The designs are mounted onto thick wooden frames that “make the image look as if it is floating on the wall,” Deans says. This three-dimensional quality makes her tiles a focal point of a room, so customers often purchase five or six at a time, arranging them “like patches in a quilt.”
Deans’ work is inspired by Post-Impressionist painters such as Paul Gauguin and Émile Bernard, by the years she spent studying art history in Paris, and even by her family.
“We were staring at the way the sunlight was hitting the wall one day, and [my daughter] Maisy said, ‘Mom, that’s a wooden tile,’” she muses.
Deans’ creative process comes together in her studio, a sunlit room attached to her kitchen. Here, a tile begins as a mere sketch or doodle before the design is replicated freehand on a piece of fiberboard. The wood has been primed and sanded twice and painted with an earth-tone under-color that adds warmth to the finished piece.
Deans then follows the lines of her sketch with an “earth red” shade. Once dry, she paints between the lines with colors that impart “vibrancy and fluidity” to create a visual punch. When finished, she develops digital copies of each image and sends them to an outside printer who uses a machine to replicate them. Designs are then sent back to Deans in large sheets of uncut watercolor paper.
The assembly process takes place in her basement, where an intern varnishes the images, cuts out individual tiles, and mounts them onto frames which have been sanded and painted in a six-step process.

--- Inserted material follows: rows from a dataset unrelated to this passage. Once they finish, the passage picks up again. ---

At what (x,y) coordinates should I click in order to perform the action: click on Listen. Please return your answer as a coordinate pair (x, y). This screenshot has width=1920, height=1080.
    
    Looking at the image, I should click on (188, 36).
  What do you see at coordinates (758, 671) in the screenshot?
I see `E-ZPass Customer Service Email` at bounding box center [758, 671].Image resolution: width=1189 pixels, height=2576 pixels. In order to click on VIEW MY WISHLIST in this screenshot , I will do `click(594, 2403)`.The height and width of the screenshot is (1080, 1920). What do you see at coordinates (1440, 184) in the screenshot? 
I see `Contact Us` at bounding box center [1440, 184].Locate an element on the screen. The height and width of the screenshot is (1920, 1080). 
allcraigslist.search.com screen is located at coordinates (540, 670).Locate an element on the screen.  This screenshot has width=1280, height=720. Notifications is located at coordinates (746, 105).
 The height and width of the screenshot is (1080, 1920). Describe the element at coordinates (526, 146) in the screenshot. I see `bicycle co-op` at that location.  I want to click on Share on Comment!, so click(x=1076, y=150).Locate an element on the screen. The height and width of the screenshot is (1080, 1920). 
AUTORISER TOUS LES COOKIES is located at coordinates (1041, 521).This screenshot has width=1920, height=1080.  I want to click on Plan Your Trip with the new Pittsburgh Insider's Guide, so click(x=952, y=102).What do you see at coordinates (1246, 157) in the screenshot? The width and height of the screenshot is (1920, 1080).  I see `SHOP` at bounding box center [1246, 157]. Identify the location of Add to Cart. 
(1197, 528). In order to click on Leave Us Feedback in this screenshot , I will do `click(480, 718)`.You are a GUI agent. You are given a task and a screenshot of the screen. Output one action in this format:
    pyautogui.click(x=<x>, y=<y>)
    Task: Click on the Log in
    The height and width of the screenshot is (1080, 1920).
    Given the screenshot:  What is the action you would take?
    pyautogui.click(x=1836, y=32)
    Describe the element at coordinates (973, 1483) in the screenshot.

“It is a lot of work,” Deans says, “but it is very satisfying to look at.”
Her business has branched out into a stationery line and a collection of tile-themed tables. And recently, she has revisited her other passion—writing.
Her first children’s book was released last year, and she’s under contract to write two more. Like her artwork, this piece of her creative life seems to have fallen into place.
Still, Deans acknowledges it’s not that simple. “I’ve worked really hard for a really long time,” she says.
“When you continue to put yourself out there long enough, eventually someone will throw something back to you.”